The parathyroid glands also control the activation of vitamin D in the kidneys. The body obtains vitamin D from food or sunlight, and then the kidneys convert it into an active form that helps the body to absorb calcium and form strong bones.
If your parathyroid glands secrete too much parathyroid hormone, calcium levels in the blood rise, leading to a condition called hypercalcemia. People with mild hypercalcemia usually don’t have symptoms. Those with more significant hypercalcemia may experience cognitive impairment, constipation, bone and joint pain, excessive urination and thirst, and malaise.
Excess parathyroid hormone can also lead to more serious conditions, such as kidney stones, permanent kidney damage, and osteoporosis.
The three types of hyperparathyroidism—primary, secondary, and tertiary—result from different causes.
The most common form of the condition is hyperparathyroidism due to the presence of an adenoma, or a benign tumor, in one of the parathyroid glands. It’s usually referred to as primary hyperparathyroidism.
In the majority of people with hyperparathyroidism, the disease occurs without a known cause. In a small percentage of people with hyperparathyroidism, it’s associated with an inherited disorder or another condition.
For example, inherited forms of hyperparathyroidism may be due to a rare condition known as multiple endocrine neoplasia syndrome. In people with this genetic disorder, one or more of the parathyroid glands are overactive. Tumors, or growths, may also appear on the affected glands.
In a small percentage of people with hyperparathyroidism, the parathyroid glands become overactive due to long-standing kidney failure.
The vast majority of overactive or enlarged parathyroid tumors are benign, or noncancerous. Parathyroid cancer is extremely rare and can cause severe primary hyperparathyroidism, with marked elevation of parathyroid hormone and blood calcium levels. A large or visible neck mass may also be present in people with advanced parathyroid cancer.
Secondary hyperparathyroidism occurs when the parathyroid glands secrete too much parathyroid hormone in response to low calcium and vitamin D levels in the blood.
Low calcium levels can result when the body lacks vitamin D, which is necessary for the absorption of calcium from the gastrointestinal tract. Kidney disease can also lead to low calcium levels and elevated parathyroid hormone levels because it prevents the kidneys from activating vitamin D.

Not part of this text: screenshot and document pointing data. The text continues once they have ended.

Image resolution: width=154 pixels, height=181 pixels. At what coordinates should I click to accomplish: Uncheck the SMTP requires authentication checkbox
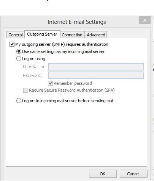click(x=12, y=44)
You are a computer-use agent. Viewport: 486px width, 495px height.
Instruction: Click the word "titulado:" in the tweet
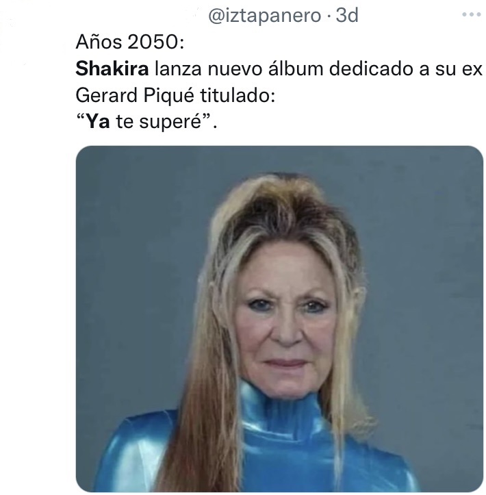tap(238, 95)
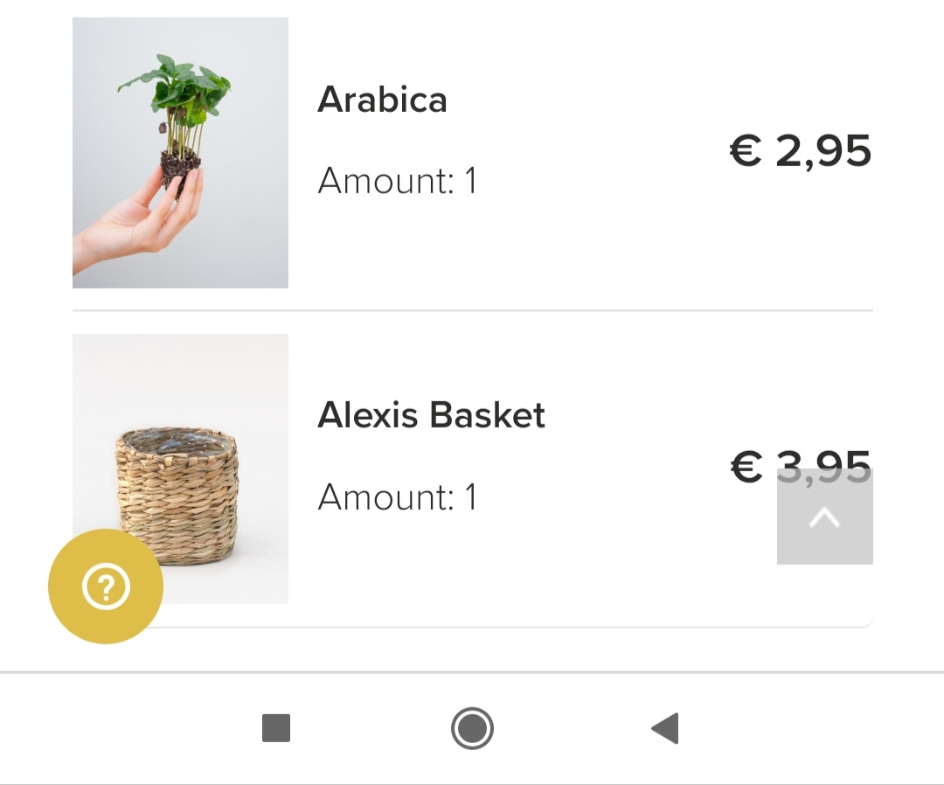Tap the gray scroll-to-top chevron button

click(825, 517)
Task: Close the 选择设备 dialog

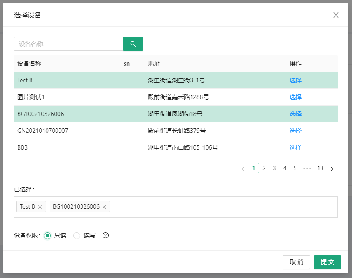Action: tap(336, 15)
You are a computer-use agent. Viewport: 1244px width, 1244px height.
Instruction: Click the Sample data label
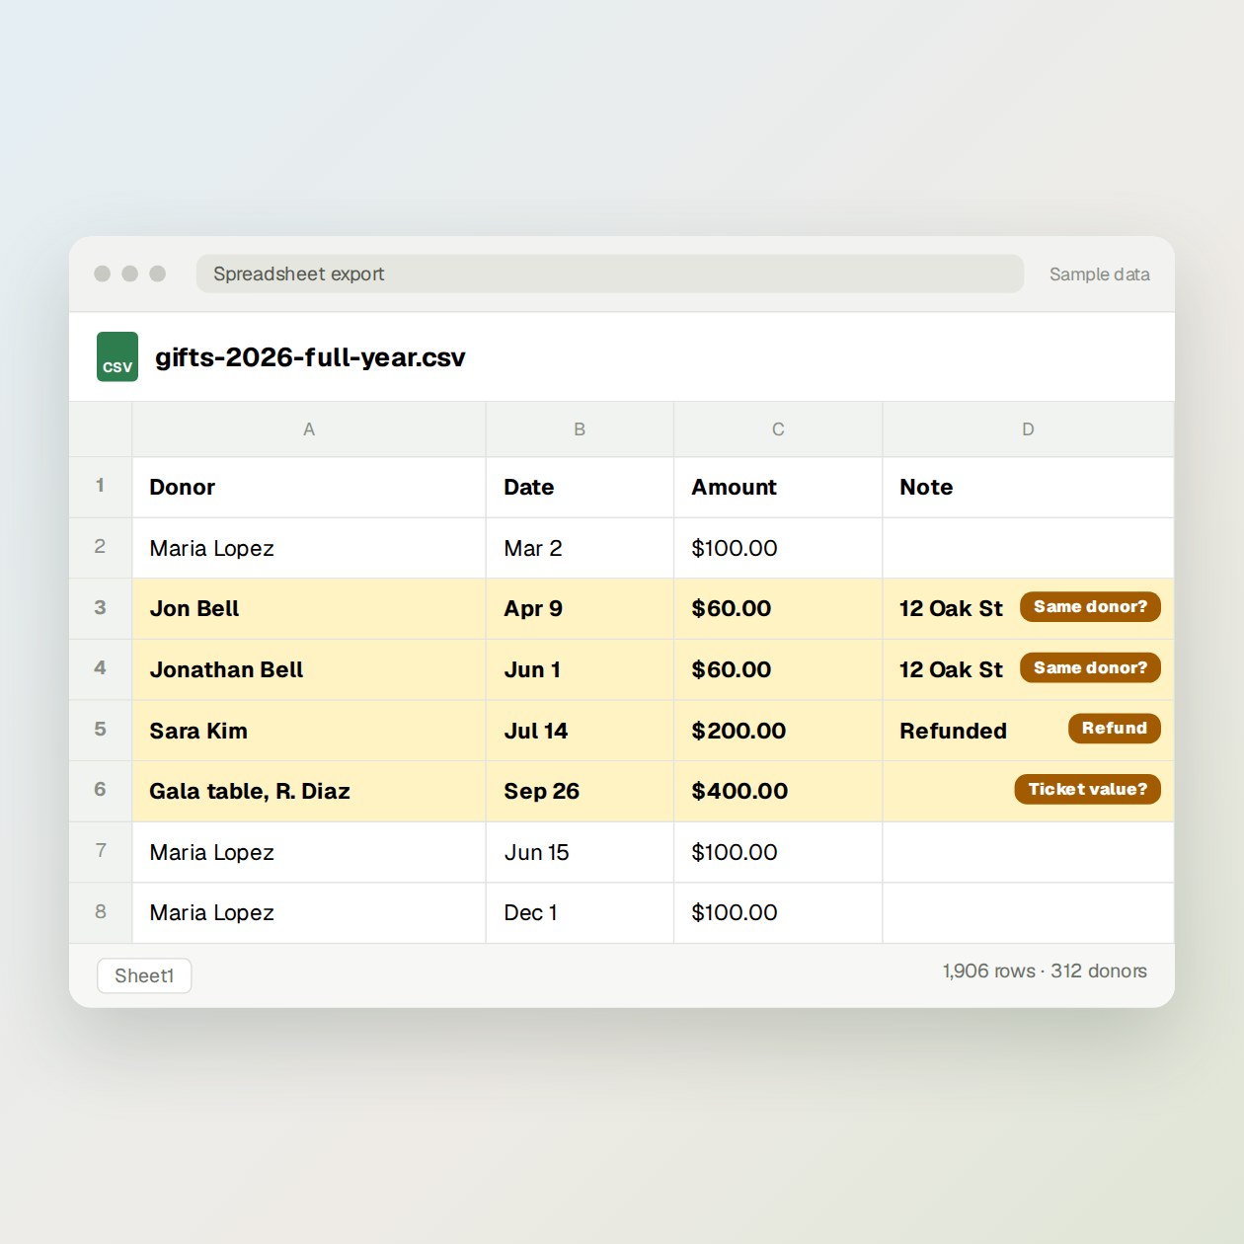coord(1099,274)
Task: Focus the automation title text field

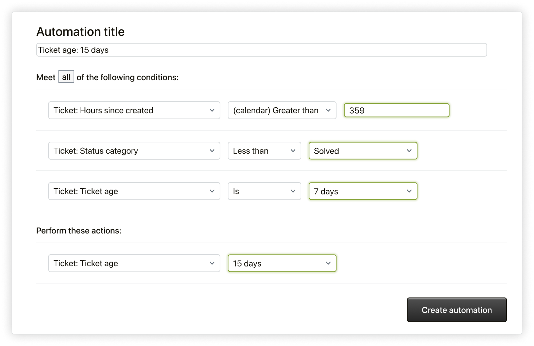Action: (261, 50)
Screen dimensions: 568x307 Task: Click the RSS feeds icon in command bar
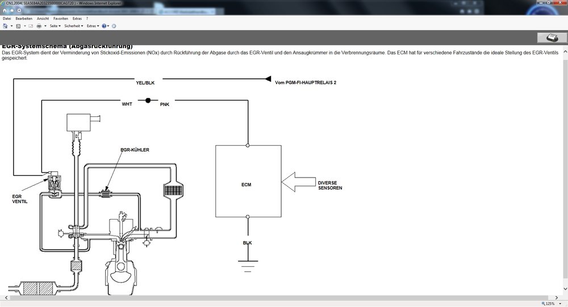(18, 26)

Doctors prescribe vitamin D supplements for people with secondary hyperparathyroidism due to vitamin D deficiency. People with secondary hyperparathyroidism due to kidney disease may be treated with vitamin D supplements and, occasionally, medication.

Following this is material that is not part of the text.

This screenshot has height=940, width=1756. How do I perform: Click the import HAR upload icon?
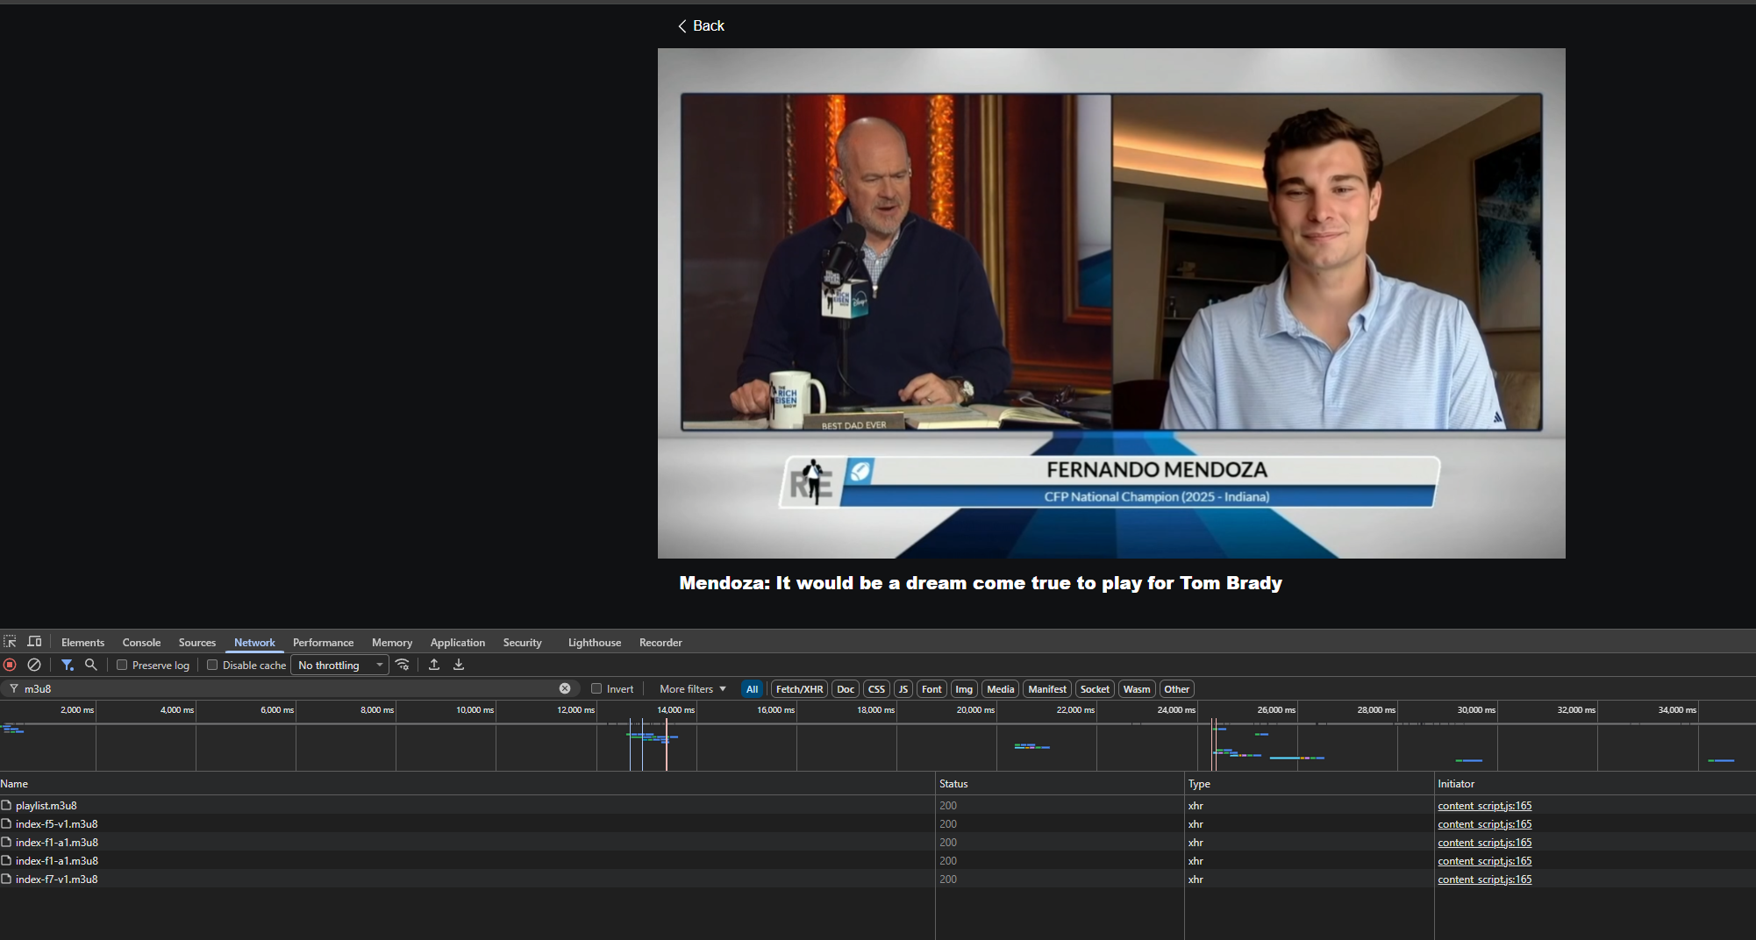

In tertiary hyperparathyroidism, parathyroid hormone is produced in excessive and uncontrolled amounts. This condition often occurs in people with advanced chronic kidney disease. Many of these people have long-term secondary hyperparathyroidism that has caused the parathyroid glands to reach a point where they produce too much parathyroid hormone, regardless of the body's calcium levels.
This condition leads to severely elevated calcium levels. It often requires treatment with surgery.

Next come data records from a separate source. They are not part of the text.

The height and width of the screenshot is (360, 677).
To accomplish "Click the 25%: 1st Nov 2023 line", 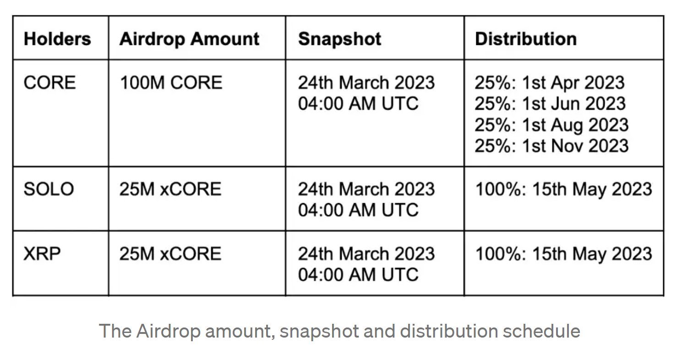I will click(551, 146).
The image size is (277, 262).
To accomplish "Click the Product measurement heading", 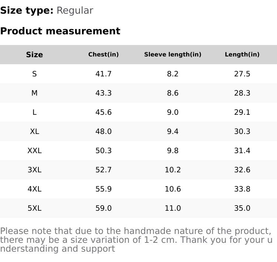I will coord(60,31).
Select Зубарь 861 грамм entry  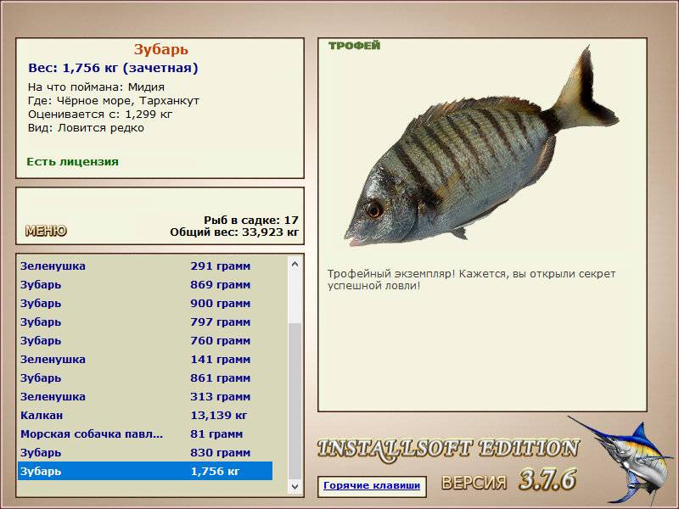[x=145, y=378]
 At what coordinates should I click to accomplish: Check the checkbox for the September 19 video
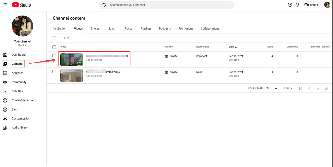[54, 55]

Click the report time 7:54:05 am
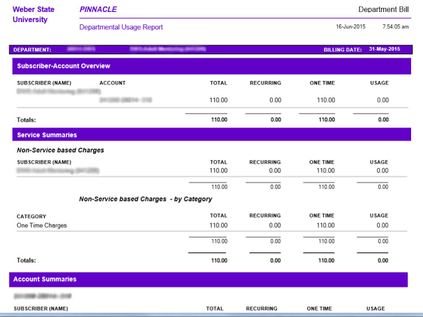pos(395,27)
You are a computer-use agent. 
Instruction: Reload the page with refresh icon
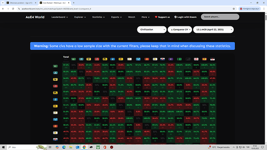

Your doctor performs a physical exam and several tests to diagnose and determine the cause of hyperparathyroidism. Because secondary and tertiary forms commonly result from other conditions, your doctor may ask about any other medical issues you’re experiencing.
Blood tests are very effective in determining the type of hyperparathyroidism. Your doctor may order tests that measure calcium, parathyroid hormone, and vitamin D levels.
Kidney function tests can help doctors assess how well the kidneys are working. These can also reveal if any dysfunction is causing the excessive production of parathyroid hormone. The results of these tests help your doctor to diagnose the specific type of hyperparathyroidism and determine the best treatment.
Your endocrinologist may order one of several studies to identify the overactive parathyroid gland, particularly if surgery may be indicated.